■ What the task asks ■
Every line of the data below that holds the string "support" needs to be reported.

(Source data)

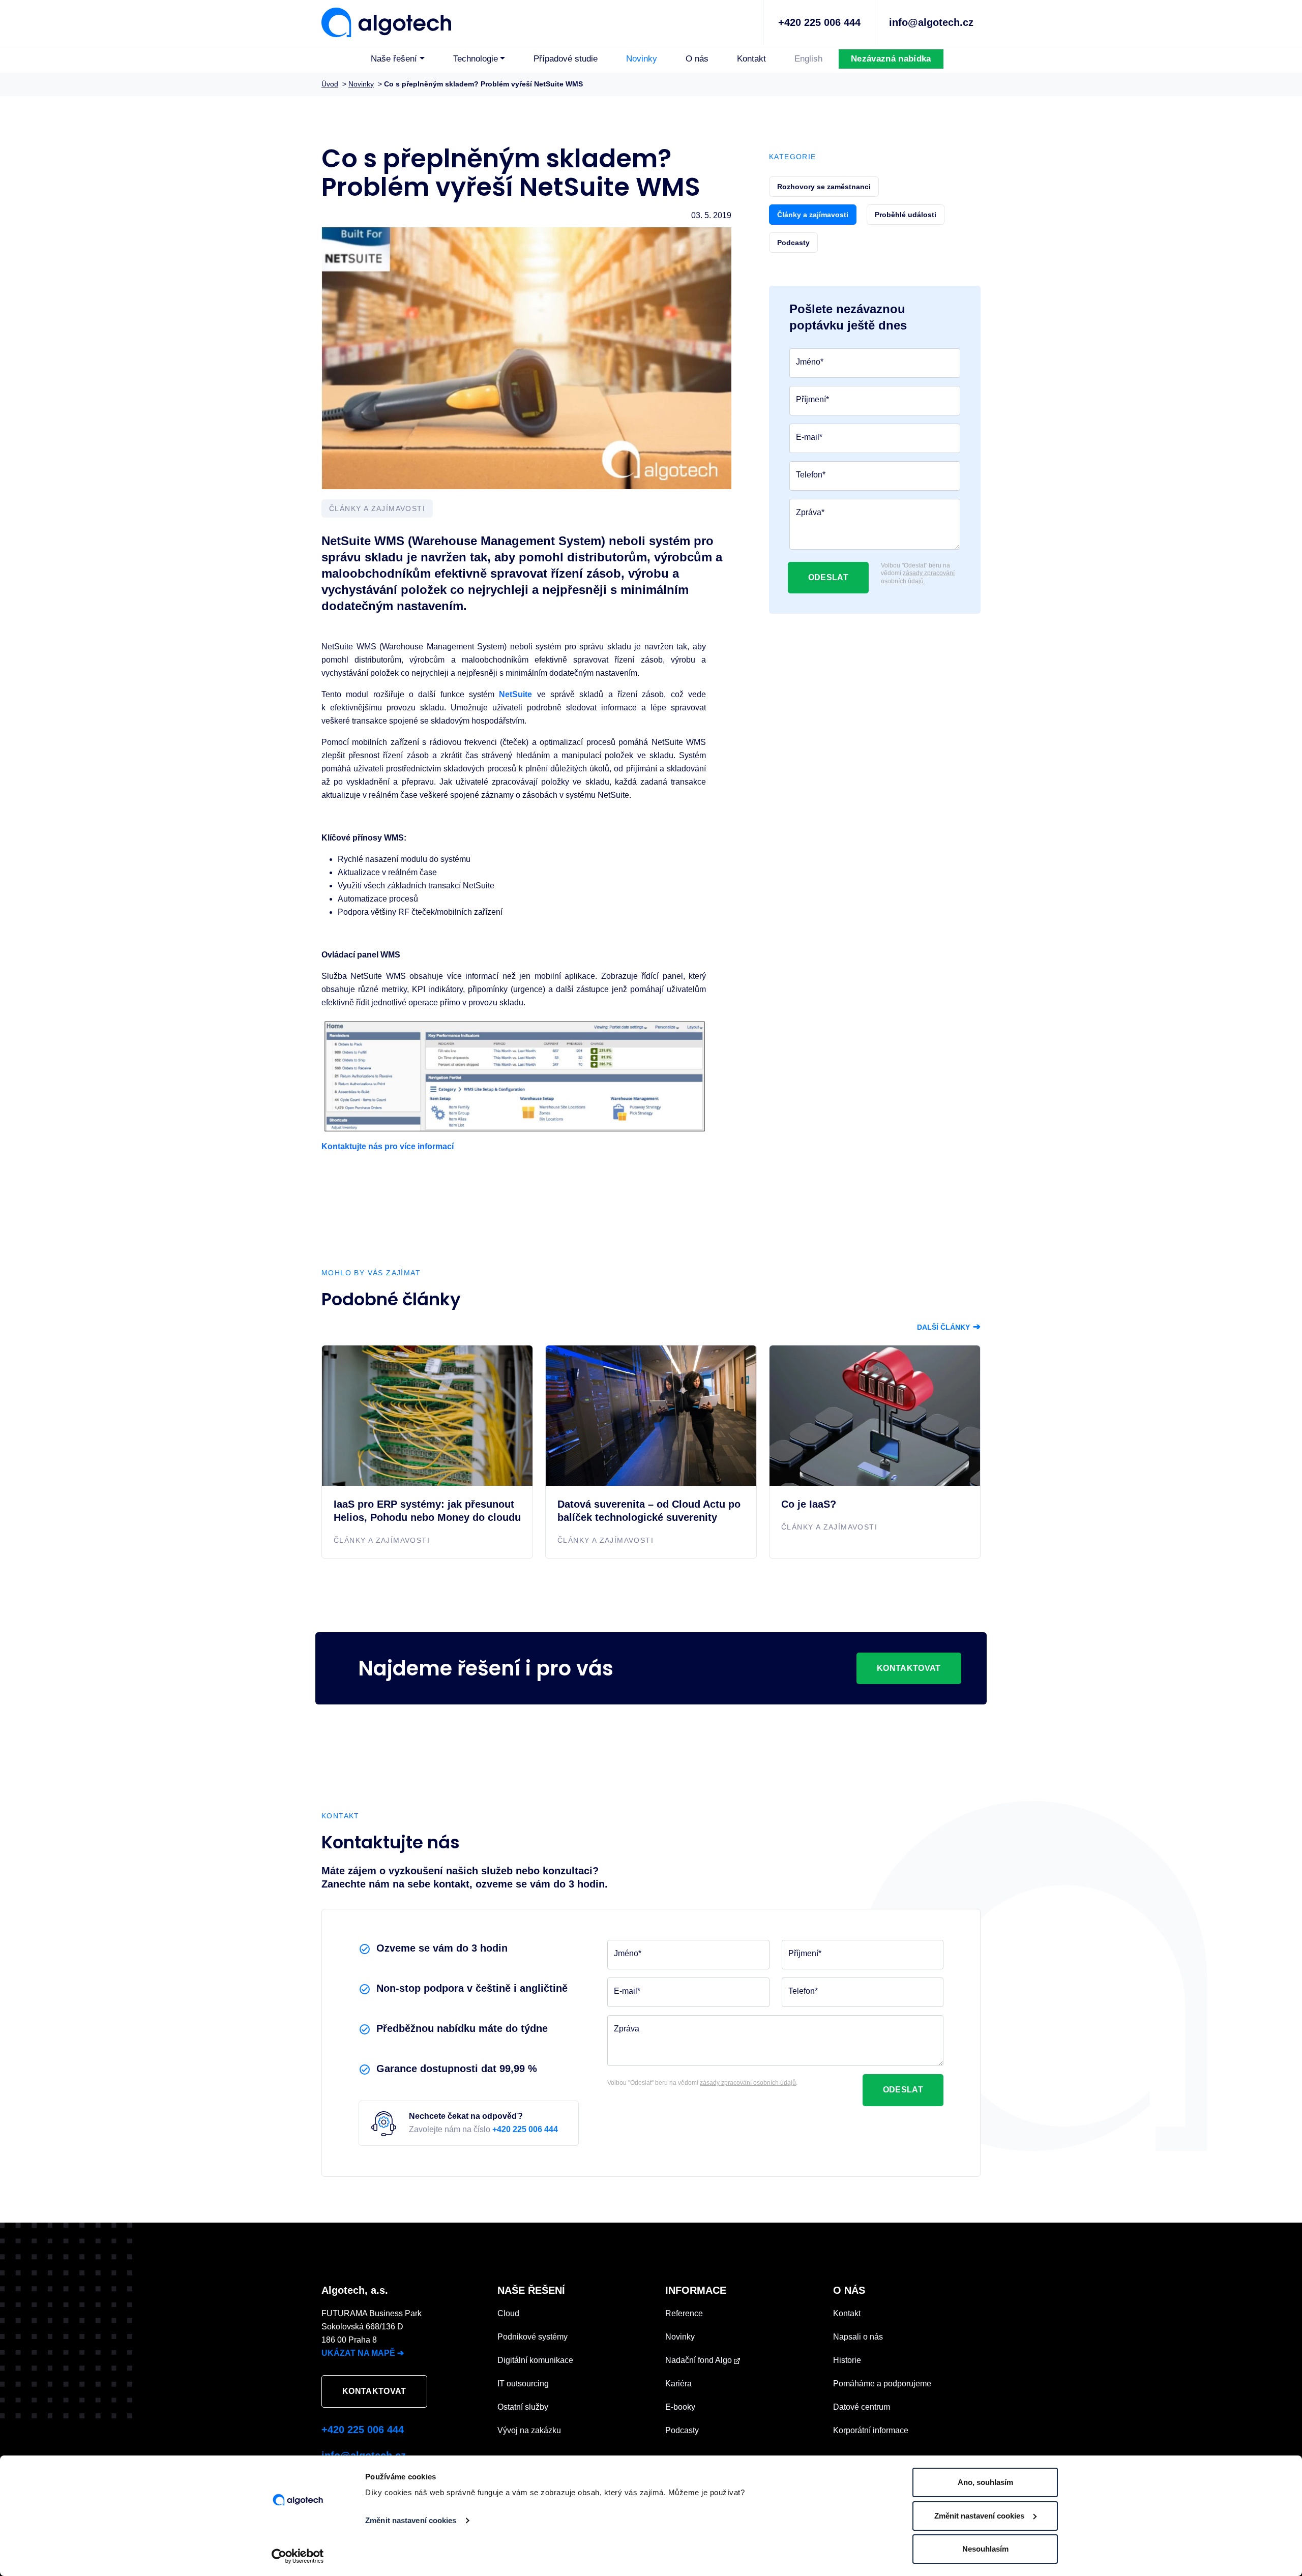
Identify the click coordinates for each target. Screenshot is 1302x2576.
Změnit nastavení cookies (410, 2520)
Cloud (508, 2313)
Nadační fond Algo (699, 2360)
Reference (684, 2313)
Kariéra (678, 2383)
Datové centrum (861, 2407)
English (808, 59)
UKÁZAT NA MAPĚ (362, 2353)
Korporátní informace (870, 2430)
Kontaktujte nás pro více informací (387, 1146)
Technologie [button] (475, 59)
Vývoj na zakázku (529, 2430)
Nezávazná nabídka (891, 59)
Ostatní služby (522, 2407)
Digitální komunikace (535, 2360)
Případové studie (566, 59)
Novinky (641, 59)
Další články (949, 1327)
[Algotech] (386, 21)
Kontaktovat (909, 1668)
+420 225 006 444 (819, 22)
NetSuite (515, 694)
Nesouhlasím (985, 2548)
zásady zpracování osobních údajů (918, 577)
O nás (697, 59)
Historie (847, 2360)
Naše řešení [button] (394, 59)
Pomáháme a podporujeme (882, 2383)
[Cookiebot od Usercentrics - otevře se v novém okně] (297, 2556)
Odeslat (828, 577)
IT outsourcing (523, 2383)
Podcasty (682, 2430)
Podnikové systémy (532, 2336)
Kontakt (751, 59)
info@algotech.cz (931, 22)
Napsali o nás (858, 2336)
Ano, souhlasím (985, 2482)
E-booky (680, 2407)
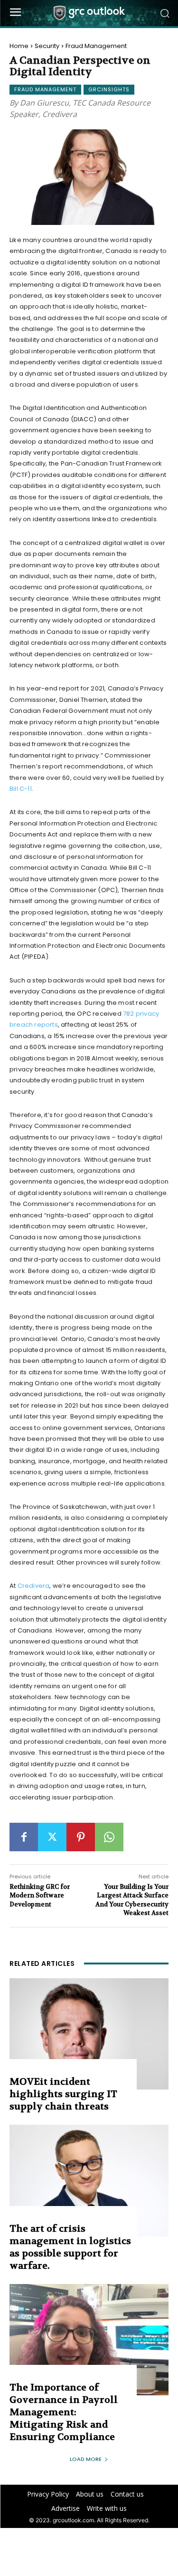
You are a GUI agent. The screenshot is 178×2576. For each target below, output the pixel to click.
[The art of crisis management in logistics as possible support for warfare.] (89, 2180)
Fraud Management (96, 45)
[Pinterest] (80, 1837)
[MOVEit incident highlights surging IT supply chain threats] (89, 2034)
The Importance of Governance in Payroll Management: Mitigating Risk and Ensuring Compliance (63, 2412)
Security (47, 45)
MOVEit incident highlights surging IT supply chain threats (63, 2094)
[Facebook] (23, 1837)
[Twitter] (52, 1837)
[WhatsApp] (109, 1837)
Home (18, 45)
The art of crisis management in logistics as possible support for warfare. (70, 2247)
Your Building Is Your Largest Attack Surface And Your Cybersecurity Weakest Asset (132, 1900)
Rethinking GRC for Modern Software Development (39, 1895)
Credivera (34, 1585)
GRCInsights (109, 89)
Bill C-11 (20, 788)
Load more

■ Response ■
[The art of crisis management in logistics as possible support for warfare.] (89, 2180)
The art of crisis management in logistics as possible support for warfare. (70, 2247)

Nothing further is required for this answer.